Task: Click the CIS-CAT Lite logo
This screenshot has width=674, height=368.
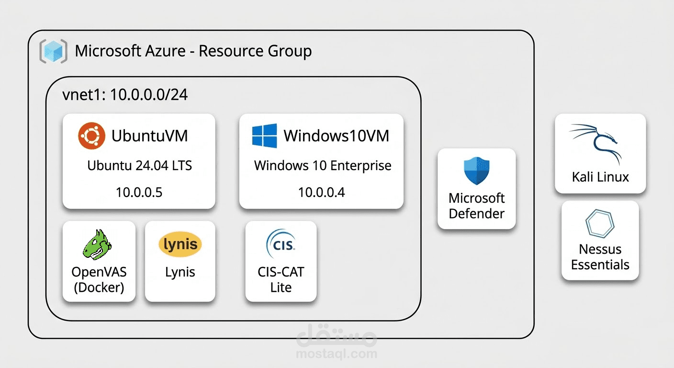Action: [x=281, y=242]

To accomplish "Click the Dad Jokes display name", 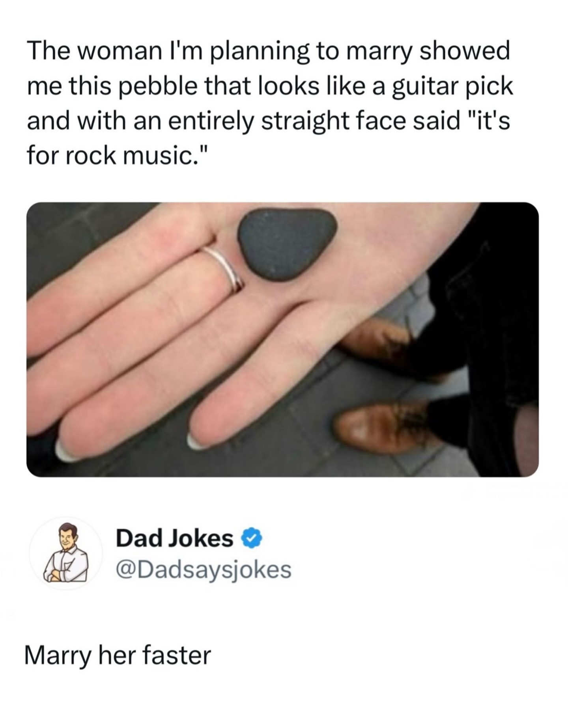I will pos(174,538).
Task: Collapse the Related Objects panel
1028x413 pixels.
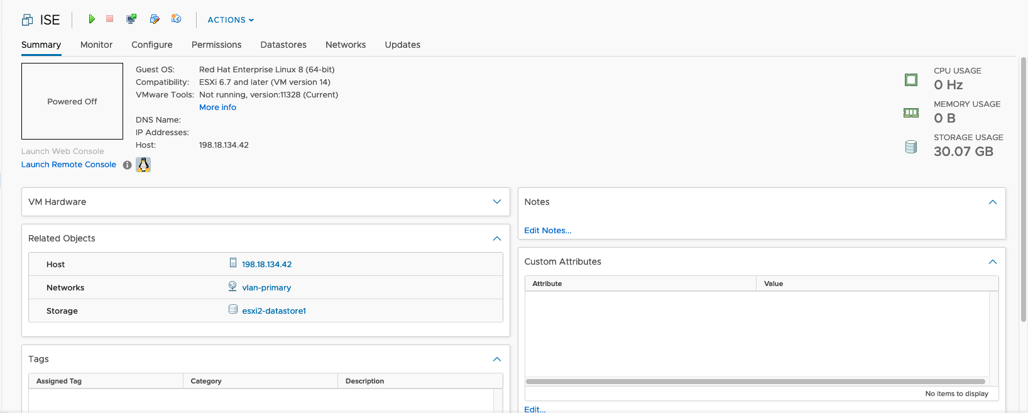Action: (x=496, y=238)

--------

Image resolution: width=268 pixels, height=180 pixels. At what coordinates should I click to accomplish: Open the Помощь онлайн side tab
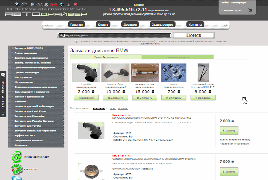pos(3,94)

--------

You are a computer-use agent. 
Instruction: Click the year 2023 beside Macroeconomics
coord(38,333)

--------

• _INSTRUCTIONS TO FOLLOW_:
The answer should be one number: how many lines in the listing above contain "Task".

• _SOLUTION TO THIS PROBLEM_:
2